Generally, genes are transmitted ‘vertically’ down the generations from parents to their offspring, each generation getting a near exact copy of its parents’ genome. Small differences introduced into the genome by random DNA-copying errors may result in increased fitness for the progeny, giving certain individuals a competitive advantage. In this way, organisms slowly evolve by natural selection over millions of years.

However, heredity is not always so straightforward. In addition to being copied, segments of DNA can also be cut and pasted from one position in the genome to another, in a process known as transposition. In rare cases, a segment of DNA can be cut from the genome of one organism and pasted into the genome of another, so called ‘horizontal’ gene transfer across species, such as that discovered by Van Leeuwen’s team in the mites and butterflies.

“This is probably an ancient transfer that occurred independently to both mites and butterflies,” says Van Leeuwen, “which illustrates the importance of the enzyme.” Incorporation of this bacterial gene provided resistance to cyanide poisoning, opening up entirely new food sources for the herbivorous arthropods and allowing the butterflies to evolve new defence strategies by sequestering the plants’ poisons.

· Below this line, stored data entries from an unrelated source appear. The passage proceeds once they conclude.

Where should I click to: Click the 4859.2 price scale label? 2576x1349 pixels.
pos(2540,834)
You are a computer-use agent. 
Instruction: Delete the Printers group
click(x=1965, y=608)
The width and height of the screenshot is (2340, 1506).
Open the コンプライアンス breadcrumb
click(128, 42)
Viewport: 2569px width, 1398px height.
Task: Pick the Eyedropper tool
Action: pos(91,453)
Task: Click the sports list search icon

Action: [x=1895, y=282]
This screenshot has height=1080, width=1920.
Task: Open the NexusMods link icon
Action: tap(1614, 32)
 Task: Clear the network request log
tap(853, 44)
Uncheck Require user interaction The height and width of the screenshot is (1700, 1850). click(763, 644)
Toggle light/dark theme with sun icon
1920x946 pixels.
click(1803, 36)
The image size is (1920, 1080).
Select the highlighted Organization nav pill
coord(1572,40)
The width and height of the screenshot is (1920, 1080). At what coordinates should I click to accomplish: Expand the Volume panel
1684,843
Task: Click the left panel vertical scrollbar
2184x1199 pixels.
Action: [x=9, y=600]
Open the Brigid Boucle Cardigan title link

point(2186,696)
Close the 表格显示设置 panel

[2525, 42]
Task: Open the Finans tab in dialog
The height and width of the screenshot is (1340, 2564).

What is perhaps most surprising of all is that gene swapping between animals and bacteria is not as uncommon as previously thought. “Our group has now documented a large number of transfers,” say Van Leeuwen, “of which some seem to play a very important role.”

The extent to which horizontal gene transfers seen in the herbivorous arthropods are indicative of similar evolutionary patterns in other animal species is still unclear. “At present, the full impact of horizontal gene transfers on the evolution of multicellular organisms is difficult to determine” says Van Leeuwen “and only the future will tell as more animal genomes get sequenced.”